Please find every line below that contains the word "coordinates" and copy each of those lines in full. Case counts.

START Exercise data

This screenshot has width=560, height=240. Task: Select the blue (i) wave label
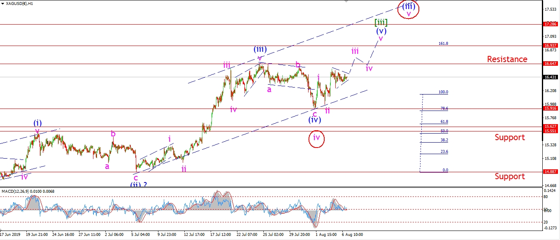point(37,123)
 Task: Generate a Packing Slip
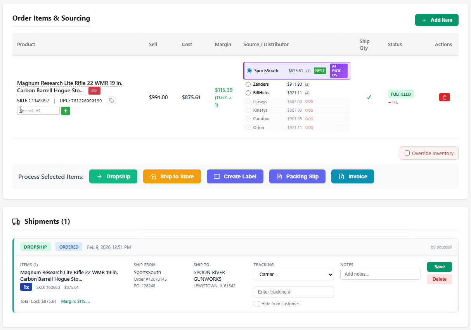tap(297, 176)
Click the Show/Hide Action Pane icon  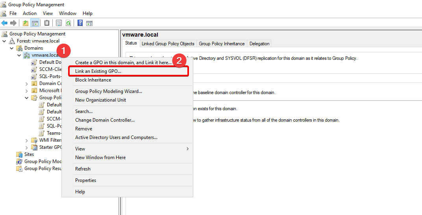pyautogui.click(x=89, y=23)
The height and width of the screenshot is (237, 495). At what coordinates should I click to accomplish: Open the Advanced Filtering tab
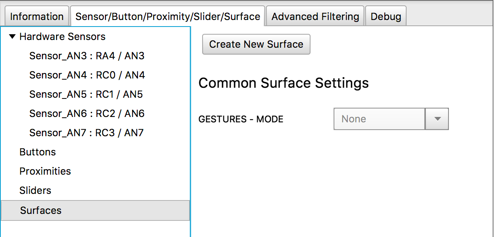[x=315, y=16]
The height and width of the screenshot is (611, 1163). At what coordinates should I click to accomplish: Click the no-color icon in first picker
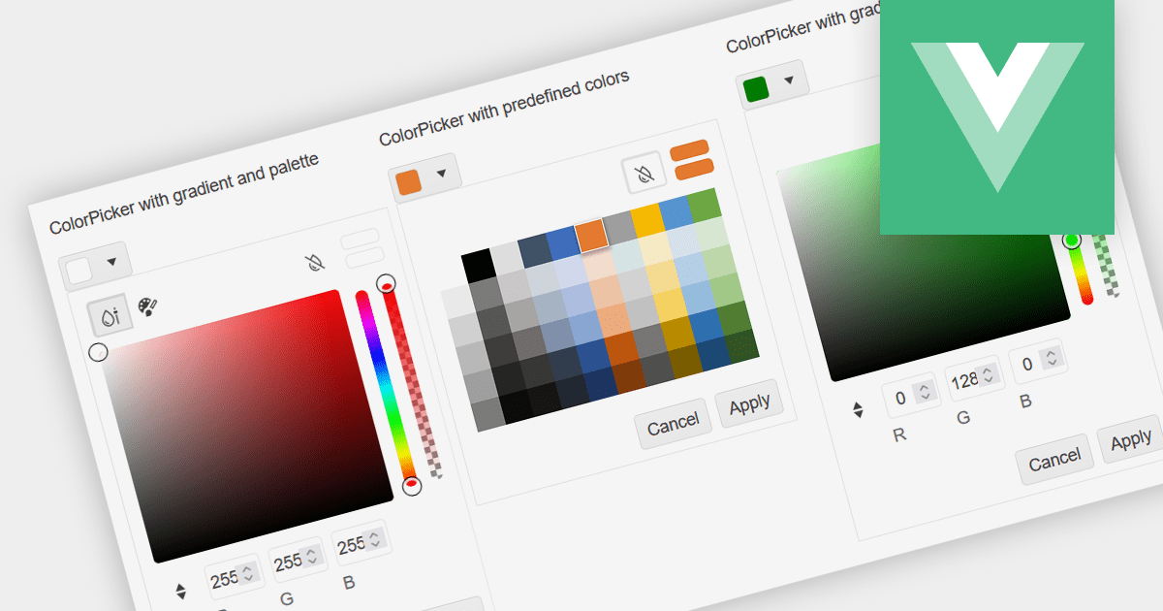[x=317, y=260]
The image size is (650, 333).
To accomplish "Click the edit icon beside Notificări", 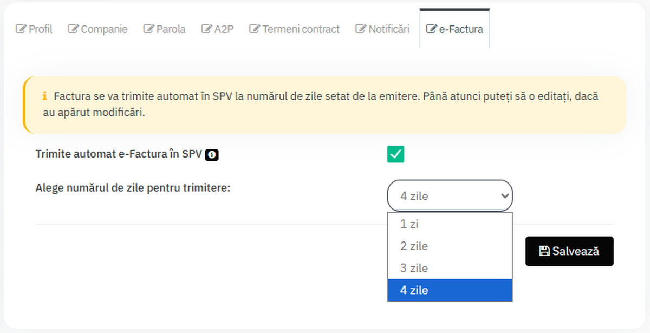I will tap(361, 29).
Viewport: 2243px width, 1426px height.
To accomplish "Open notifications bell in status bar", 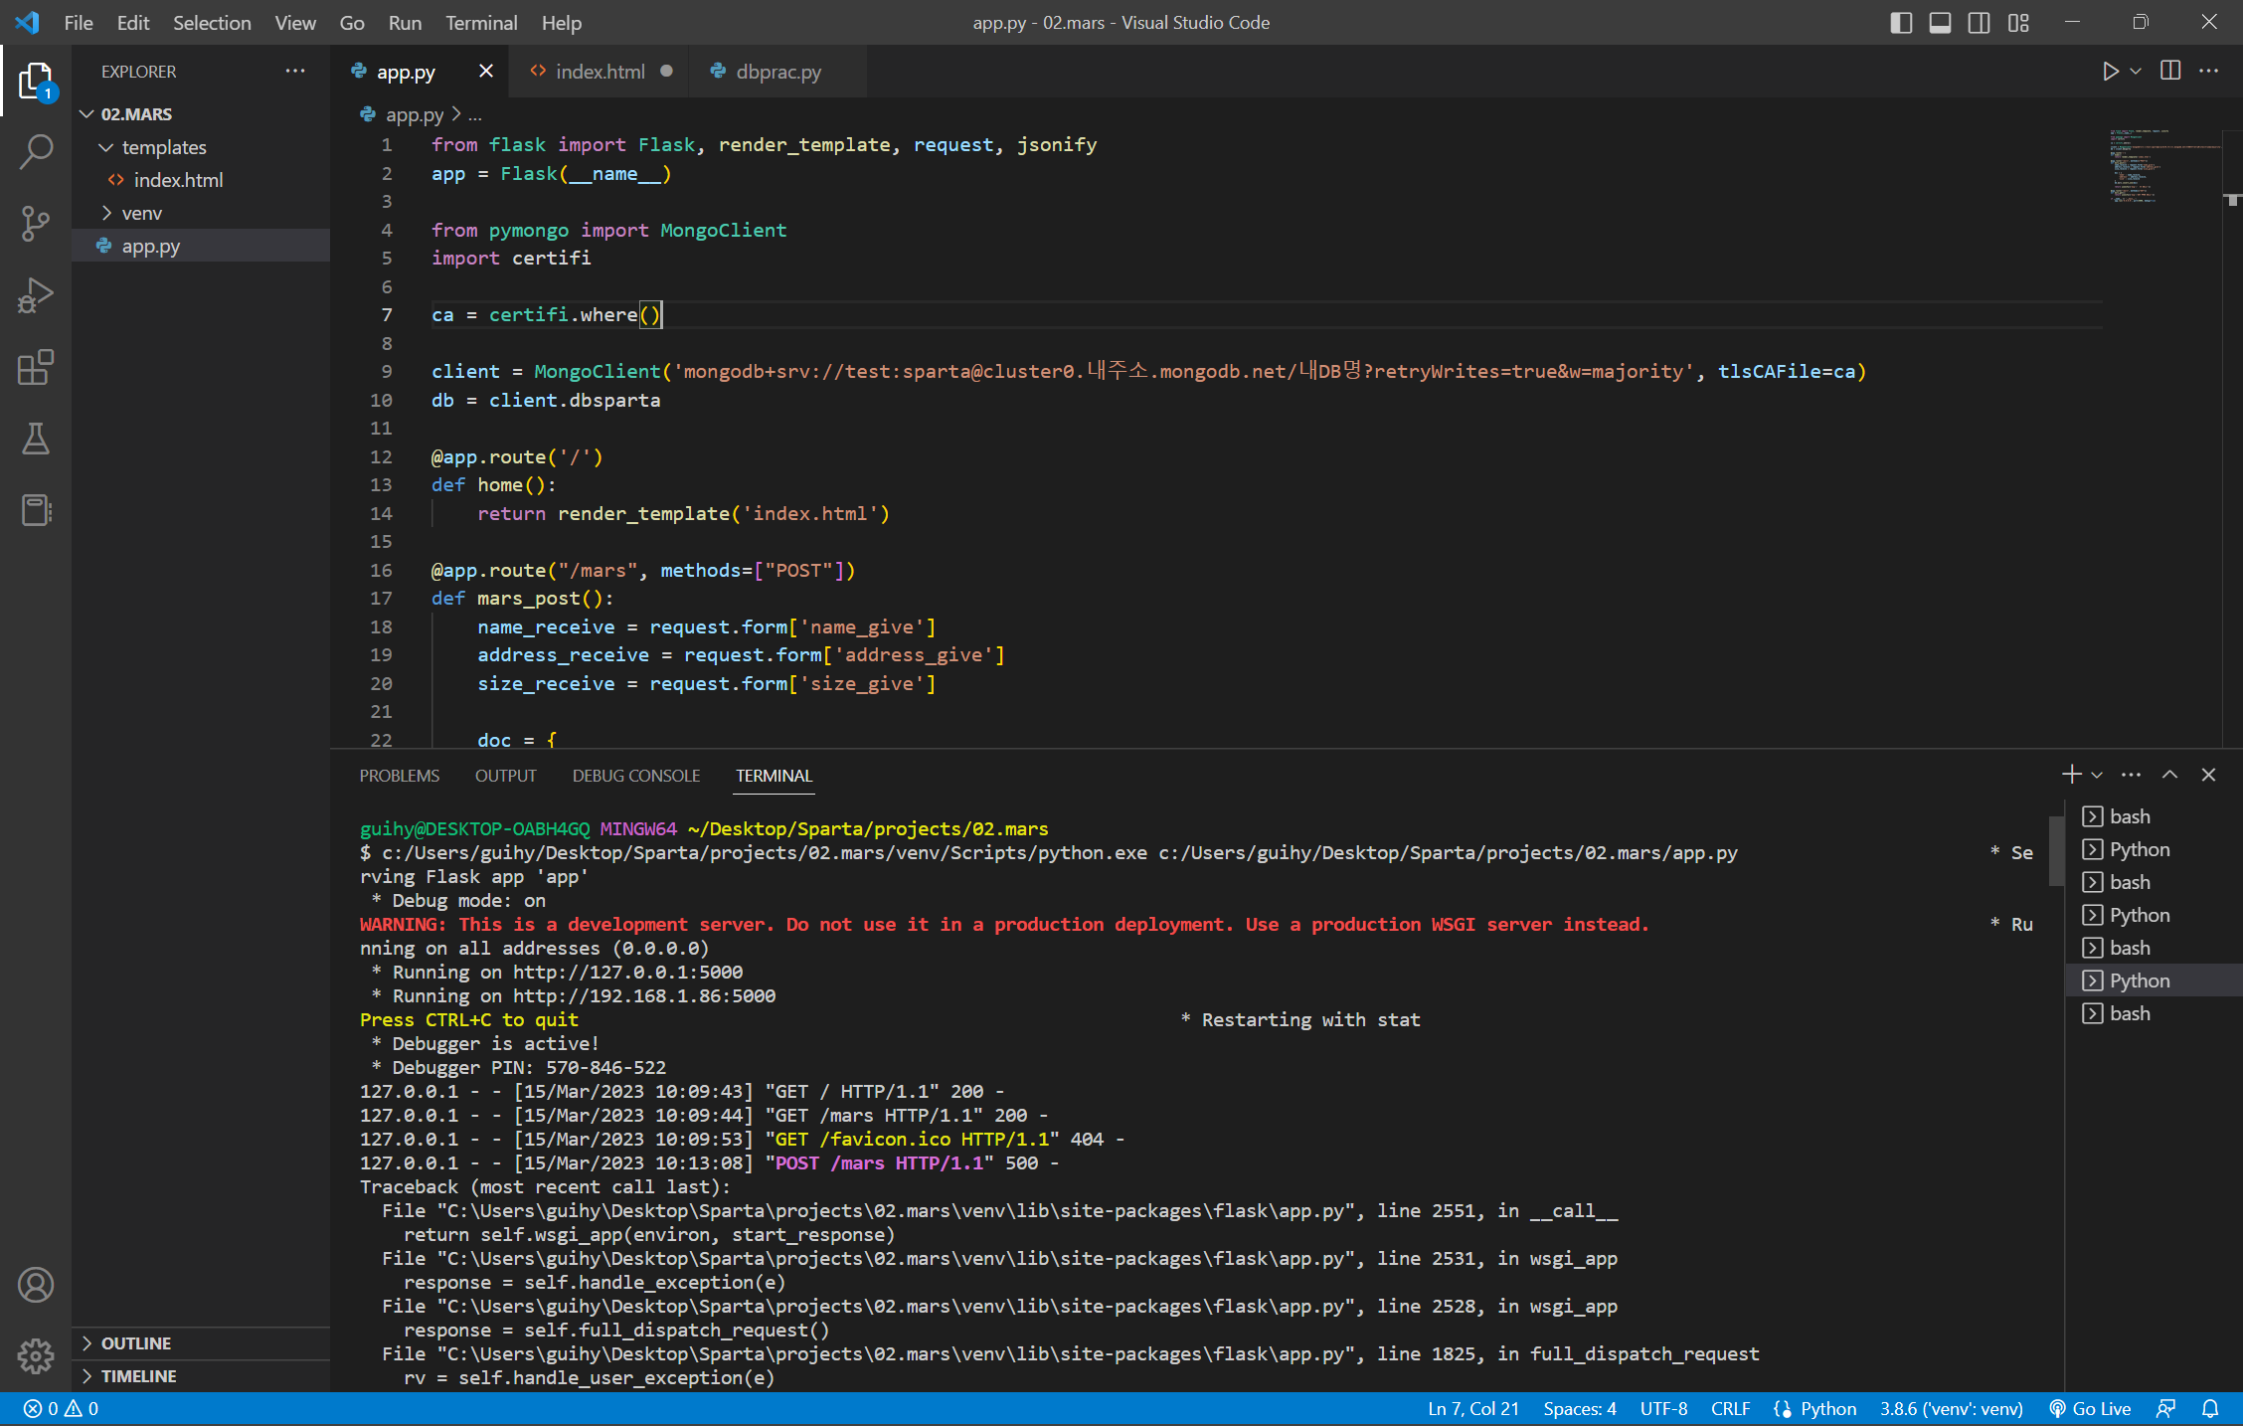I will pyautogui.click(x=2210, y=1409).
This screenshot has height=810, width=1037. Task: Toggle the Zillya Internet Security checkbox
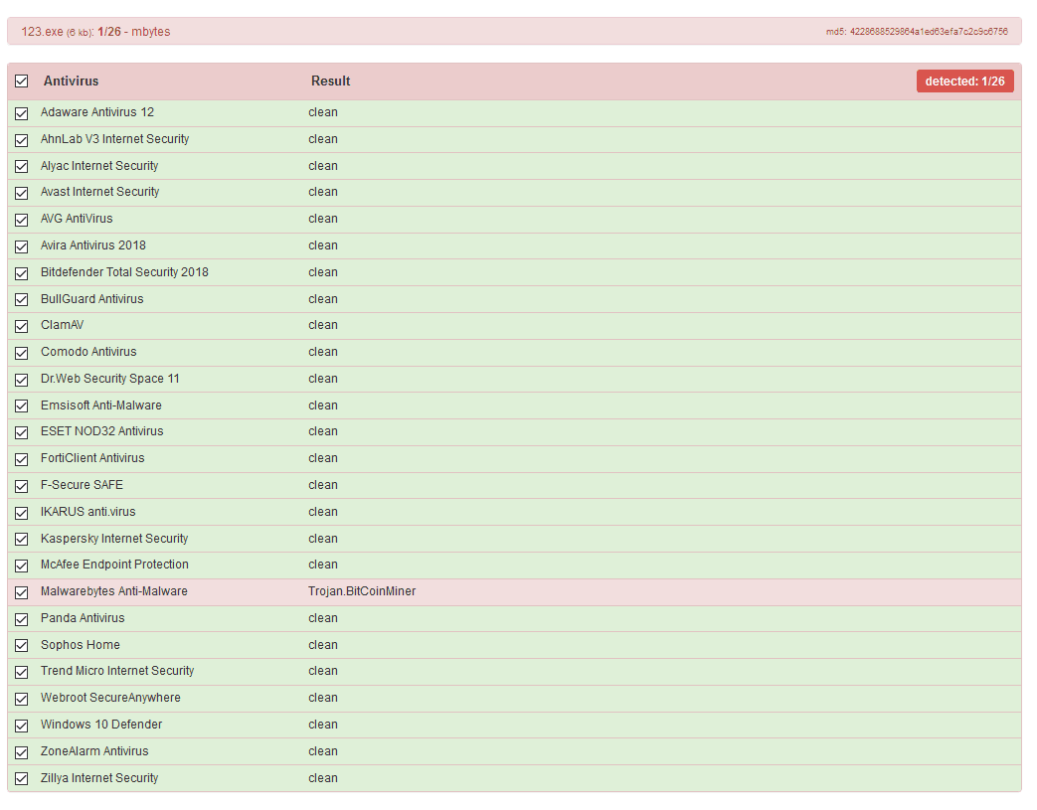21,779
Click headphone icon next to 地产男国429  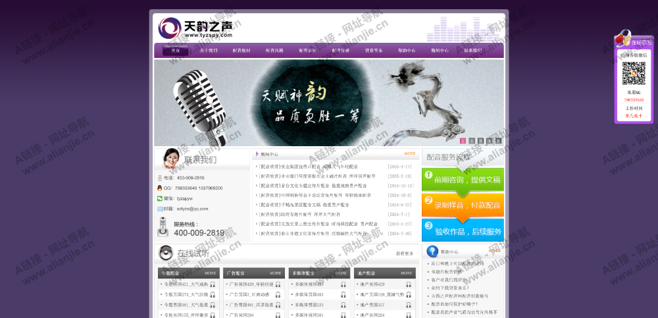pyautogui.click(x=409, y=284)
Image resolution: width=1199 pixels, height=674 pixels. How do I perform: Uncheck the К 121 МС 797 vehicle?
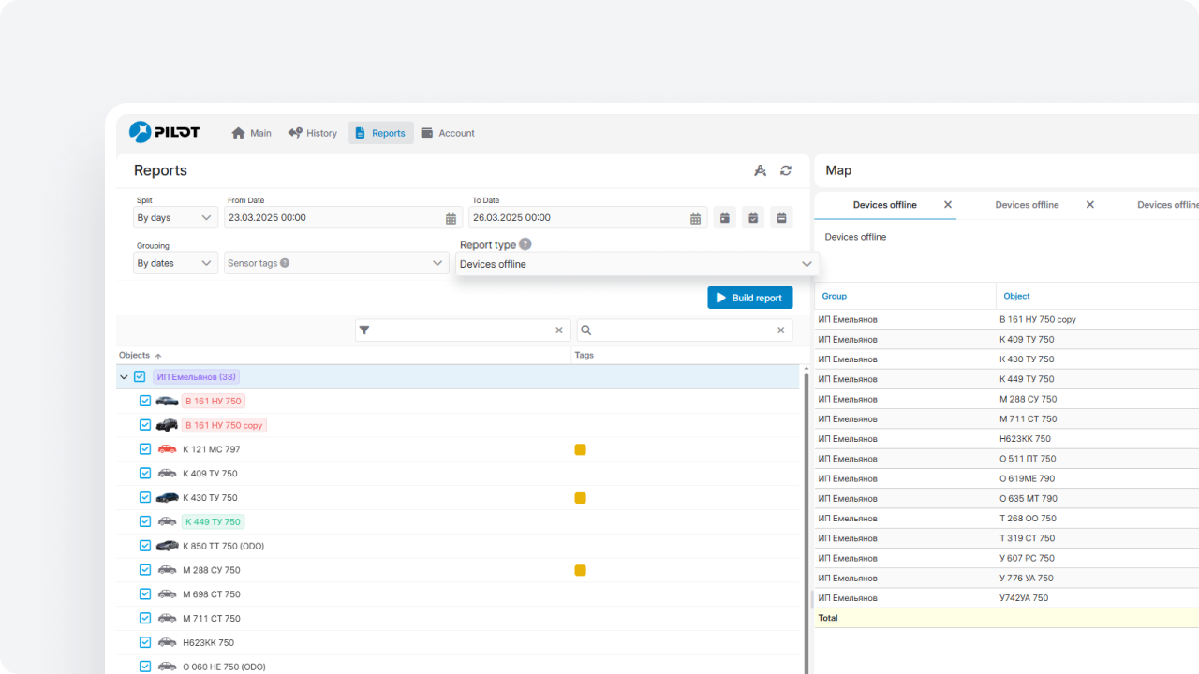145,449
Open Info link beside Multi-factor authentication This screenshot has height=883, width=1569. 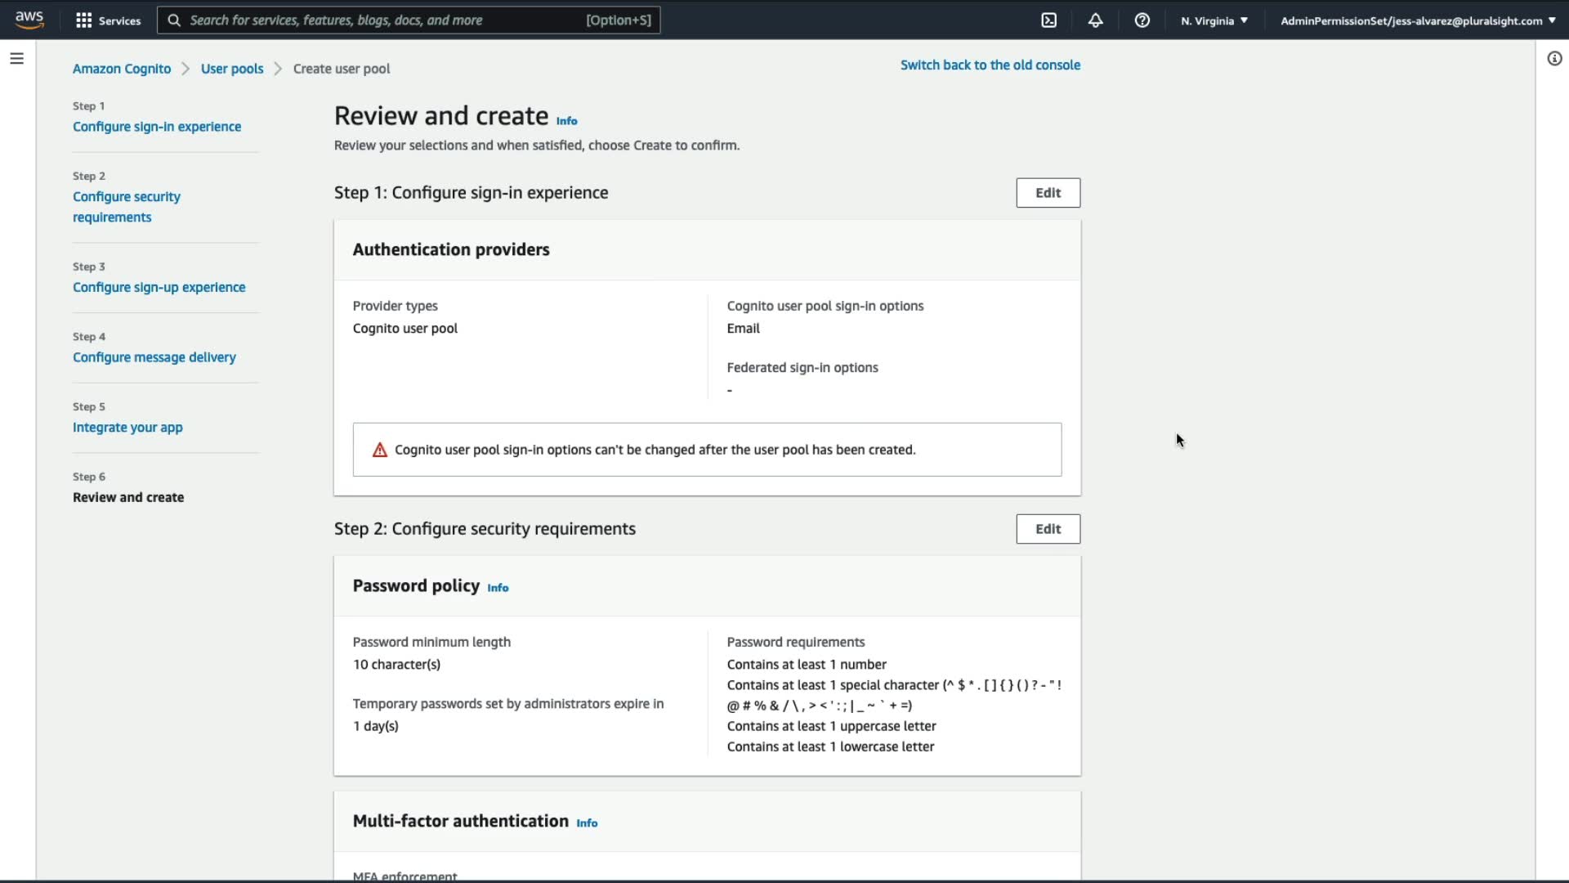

END Exercise data

=== The completed task ===
The height and width of the screenshot is (237, 495). At what coordinates should I click to accomplish: Open the Advanced Filtering tab
The height and width of the screenshot is (611, 1163). At what coordinates should I click to accomplish: Click the no-color icon in first picker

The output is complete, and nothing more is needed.